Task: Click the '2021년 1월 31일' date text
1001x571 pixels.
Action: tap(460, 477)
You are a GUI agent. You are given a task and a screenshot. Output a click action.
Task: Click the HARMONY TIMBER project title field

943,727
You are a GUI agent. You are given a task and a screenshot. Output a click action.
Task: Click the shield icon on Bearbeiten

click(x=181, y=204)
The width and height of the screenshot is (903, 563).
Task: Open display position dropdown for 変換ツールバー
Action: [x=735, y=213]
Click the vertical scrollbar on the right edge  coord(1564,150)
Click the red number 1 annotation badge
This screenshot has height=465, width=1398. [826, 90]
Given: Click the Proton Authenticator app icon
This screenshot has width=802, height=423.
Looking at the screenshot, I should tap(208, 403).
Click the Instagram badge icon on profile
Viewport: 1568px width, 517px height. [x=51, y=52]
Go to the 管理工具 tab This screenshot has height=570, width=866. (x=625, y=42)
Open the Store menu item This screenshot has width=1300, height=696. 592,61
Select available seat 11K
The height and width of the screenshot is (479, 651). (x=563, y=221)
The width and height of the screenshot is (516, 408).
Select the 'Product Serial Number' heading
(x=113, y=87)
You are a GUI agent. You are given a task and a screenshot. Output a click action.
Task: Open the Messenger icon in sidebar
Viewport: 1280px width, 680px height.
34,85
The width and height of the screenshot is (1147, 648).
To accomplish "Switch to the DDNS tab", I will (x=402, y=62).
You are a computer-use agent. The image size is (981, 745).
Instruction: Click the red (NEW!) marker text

────────────────────

Take the line containing "Viewport: 1280px width, 680px height." as the first line and the last line of the data above as the final one. Write out these lines and all between them exactly.

Viewport: 1280px width, 680px height.
34,85
The width and height of the screenshot is (1147, 648).
To accomplish "Switch to the DDNS tab", I will (x=402, y=62).
You are a computer-use agent. The image size is (981, 745).
Instruction: Click the red (NEW!) marker text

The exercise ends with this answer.